§ **Instructions to follow**
Among the entries that follow, count the lines that contain the word "target" and say how many there are, writing nothing else.

§ **Saved data entries**
= Beginning of Section =

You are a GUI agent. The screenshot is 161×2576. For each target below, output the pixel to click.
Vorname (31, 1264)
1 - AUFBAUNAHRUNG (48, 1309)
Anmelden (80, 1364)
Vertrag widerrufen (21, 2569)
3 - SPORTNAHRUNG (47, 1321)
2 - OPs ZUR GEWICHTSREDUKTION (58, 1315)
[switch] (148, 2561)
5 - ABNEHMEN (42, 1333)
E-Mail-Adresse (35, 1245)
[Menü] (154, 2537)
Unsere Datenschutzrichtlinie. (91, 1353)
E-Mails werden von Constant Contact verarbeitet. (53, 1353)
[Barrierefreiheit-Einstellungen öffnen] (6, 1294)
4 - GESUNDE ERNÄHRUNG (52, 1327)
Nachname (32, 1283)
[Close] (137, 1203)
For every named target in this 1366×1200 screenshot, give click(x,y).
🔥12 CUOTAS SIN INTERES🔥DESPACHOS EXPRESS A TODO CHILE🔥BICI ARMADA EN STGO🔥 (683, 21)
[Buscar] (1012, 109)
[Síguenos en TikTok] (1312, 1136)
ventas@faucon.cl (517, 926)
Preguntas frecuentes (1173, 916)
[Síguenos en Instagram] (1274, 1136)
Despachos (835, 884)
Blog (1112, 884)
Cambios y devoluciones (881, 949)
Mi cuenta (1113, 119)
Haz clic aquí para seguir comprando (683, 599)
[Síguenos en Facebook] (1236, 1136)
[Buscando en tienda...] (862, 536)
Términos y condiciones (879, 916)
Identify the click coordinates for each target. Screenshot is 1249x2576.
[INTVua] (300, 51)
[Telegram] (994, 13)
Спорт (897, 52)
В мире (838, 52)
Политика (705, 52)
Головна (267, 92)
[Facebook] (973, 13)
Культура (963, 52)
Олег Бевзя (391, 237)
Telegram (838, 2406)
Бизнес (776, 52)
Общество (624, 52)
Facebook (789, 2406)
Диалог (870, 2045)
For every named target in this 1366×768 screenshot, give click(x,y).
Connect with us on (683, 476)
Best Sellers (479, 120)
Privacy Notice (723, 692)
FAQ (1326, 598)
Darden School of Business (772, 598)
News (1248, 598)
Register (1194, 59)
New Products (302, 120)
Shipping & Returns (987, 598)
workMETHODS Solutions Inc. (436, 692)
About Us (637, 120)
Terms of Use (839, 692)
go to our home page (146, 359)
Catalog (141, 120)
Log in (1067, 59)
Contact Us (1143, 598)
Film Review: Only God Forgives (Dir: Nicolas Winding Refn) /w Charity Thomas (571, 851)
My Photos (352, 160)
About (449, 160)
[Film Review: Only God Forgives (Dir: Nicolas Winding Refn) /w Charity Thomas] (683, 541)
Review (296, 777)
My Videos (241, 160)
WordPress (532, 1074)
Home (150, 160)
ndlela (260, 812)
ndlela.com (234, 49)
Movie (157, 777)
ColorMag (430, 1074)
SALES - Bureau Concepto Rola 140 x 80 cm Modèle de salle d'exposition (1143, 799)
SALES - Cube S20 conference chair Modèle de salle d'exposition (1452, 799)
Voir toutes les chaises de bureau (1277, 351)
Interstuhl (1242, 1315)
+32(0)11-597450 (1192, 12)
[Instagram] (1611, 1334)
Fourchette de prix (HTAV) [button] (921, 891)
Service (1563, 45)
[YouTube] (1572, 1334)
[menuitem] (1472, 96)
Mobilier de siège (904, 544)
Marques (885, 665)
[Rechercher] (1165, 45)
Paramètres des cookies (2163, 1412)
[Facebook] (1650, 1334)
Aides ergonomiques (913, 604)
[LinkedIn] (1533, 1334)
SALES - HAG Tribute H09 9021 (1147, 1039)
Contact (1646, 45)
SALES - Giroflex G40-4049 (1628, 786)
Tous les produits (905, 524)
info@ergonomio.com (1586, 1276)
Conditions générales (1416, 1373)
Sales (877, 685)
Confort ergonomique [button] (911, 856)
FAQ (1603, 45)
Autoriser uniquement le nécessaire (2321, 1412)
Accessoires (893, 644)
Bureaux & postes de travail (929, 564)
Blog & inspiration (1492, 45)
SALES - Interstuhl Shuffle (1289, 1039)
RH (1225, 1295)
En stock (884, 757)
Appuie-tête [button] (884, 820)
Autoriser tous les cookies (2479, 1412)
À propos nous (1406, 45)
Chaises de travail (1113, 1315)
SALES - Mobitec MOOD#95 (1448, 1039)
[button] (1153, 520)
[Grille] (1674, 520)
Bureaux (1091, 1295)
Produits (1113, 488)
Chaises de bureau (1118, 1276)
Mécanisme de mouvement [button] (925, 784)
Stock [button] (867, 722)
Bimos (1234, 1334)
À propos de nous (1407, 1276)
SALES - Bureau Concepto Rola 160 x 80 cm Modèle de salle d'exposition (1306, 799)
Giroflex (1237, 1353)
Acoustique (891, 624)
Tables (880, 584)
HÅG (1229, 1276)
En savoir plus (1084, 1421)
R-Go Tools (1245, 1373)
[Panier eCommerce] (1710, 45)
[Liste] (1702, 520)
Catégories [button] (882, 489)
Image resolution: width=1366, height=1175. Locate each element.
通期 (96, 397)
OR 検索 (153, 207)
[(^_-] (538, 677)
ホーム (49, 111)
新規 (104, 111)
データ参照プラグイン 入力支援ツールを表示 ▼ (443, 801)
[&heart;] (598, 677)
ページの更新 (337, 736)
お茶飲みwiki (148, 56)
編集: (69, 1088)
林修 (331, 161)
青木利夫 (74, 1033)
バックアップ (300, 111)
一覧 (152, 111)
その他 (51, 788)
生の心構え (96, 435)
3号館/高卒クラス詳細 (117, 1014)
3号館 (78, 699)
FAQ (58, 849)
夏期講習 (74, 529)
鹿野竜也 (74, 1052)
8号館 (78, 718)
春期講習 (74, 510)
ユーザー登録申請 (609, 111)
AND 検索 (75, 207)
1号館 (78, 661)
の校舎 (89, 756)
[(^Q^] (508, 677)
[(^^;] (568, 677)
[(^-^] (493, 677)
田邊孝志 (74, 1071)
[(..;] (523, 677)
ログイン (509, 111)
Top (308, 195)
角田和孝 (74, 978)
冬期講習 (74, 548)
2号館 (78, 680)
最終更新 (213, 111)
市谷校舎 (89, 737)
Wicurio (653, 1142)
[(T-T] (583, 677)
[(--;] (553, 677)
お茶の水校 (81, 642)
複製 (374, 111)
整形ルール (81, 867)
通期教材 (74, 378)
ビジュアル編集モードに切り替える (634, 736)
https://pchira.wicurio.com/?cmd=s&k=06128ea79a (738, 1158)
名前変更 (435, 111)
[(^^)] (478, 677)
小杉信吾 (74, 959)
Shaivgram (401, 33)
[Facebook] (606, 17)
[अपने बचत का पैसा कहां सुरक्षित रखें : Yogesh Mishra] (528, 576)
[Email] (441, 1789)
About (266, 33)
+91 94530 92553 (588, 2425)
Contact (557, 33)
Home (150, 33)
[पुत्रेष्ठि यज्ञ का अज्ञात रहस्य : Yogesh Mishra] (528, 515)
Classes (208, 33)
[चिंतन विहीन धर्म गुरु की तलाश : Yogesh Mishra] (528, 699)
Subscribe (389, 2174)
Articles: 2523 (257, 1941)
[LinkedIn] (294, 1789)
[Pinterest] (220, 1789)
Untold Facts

= End of Section =

§ **Problem solution**
4